ARTICLE 7 – PROTECTION OF PERSONAL DATA


  1. The Controller undertakes to protect the processed personal data in accordance with applicable laws, including non-disclosure to third parties and processing data exclusively for the purposes specified above. This does not apply to cases where personal data is shared, as previously indicated, with entities authorized to receive it under relevant legal provisions.

  2. The Controller also processes personal data to ensure the security of networks and information systems, in compliance with the requirements of the NIS2 Directive and national regulations. In particular, data may be used for:

  1. maintaining event logs (security logs),

  2. monitoring unauthorized access attempts,

  3. preventing and detecting fraud and incidents,

  4. reporting security breaches to the competent authorities.

  1. Legal basis and retention period: Logs and data concerning security incidents are specified in the table in § 2 item 1.

  2. The Controller declares that it makes every effort to provide the Buyer with a high level of security regarding the use of the Online Store, and for this purpose employs:

  1. Technical and organizational measures, particularly regarding the security of personal data processing;

  2. Measures ensuring:

  1. the ability to ensure the ongoing confidentiality, integrity, availability, and resilience of processing systems and services;

  2. the ability to restore the availability and access to personal data in a timely manner in the event of a physical or technical incident;

  3. a process for regularly testing, assessing, and evaluating the effectiveness of technical and organizational measures for ensuring the security of the processing.

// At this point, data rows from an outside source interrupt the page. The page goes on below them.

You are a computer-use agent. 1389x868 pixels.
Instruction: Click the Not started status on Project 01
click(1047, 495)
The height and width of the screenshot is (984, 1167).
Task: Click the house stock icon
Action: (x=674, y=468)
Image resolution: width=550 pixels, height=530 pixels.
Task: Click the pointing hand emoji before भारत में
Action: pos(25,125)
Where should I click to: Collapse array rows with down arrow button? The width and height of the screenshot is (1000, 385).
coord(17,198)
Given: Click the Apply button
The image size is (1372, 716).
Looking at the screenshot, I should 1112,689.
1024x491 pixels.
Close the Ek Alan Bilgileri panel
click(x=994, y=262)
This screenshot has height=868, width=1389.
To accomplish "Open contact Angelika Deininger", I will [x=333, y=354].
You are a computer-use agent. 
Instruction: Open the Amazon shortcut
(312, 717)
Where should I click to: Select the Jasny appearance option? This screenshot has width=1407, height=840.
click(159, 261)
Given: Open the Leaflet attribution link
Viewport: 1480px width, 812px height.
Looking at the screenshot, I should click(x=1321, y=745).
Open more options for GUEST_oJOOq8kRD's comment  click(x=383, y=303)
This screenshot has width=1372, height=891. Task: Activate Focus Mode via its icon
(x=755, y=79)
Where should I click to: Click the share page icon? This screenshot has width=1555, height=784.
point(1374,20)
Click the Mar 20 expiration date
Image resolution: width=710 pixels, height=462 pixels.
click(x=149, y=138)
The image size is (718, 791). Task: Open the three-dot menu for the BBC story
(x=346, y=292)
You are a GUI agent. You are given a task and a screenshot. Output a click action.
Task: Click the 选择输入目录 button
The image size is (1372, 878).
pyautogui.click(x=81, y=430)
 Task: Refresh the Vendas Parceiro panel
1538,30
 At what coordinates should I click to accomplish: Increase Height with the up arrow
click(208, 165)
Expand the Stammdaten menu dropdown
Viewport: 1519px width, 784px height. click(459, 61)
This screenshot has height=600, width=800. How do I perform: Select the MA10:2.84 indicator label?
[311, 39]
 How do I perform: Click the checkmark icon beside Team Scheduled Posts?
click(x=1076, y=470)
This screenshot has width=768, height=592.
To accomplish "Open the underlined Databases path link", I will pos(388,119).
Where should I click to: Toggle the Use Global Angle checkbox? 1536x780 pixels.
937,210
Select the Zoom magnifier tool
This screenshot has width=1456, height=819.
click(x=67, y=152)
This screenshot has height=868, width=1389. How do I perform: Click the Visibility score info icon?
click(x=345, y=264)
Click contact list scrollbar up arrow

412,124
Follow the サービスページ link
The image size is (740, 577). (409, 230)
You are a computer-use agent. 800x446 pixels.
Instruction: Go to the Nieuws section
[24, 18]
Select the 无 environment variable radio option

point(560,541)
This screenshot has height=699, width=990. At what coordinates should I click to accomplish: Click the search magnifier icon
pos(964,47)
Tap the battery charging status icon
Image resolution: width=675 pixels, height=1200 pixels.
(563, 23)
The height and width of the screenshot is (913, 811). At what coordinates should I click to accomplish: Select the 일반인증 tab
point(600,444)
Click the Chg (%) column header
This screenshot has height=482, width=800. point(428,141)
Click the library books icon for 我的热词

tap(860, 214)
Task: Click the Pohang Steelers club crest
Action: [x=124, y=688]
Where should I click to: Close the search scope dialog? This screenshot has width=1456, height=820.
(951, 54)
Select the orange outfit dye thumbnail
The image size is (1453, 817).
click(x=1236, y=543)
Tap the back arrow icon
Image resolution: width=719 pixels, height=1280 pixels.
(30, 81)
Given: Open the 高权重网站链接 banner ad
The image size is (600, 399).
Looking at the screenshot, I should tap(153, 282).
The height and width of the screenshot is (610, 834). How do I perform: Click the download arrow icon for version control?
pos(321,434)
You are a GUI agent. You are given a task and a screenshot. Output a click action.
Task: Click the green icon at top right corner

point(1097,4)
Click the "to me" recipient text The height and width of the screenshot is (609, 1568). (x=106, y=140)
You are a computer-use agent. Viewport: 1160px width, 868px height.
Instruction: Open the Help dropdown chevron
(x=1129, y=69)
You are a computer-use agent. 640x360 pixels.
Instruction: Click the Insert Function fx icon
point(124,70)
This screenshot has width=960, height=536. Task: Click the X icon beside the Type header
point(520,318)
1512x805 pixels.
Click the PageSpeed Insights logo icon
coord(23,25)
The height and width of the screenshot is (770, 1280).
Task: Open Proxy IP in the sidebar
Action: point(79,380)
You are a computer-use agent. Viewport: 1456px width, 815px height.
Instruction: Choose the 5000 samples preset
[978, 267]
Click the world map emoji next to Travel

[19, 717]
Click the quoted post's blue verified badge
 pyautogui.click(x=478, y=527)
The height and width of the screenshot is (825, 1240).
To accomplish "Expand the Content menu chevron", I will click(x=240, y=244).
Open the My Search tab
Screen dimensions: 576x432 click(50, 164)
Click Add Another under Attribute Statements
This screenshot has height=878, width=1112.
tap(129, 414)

  • Any events affecting the security of information transmission and personal data, including suspected security breaches or unauthorized disclosure of data, should be reported to the Controller at the following e-mail address: poczta@agarismyco.com (rodo@agarismyco.com)



ARTICLE 8 – REVISIONS OF THE PRIVATE POLICY

In response to changes in technology and legislation, including laws governing privacy protection and online business, the Controller may revise the Privacy Policy, which will be published on its website with a new date.
The current version is in effect as of May, 1, 2026.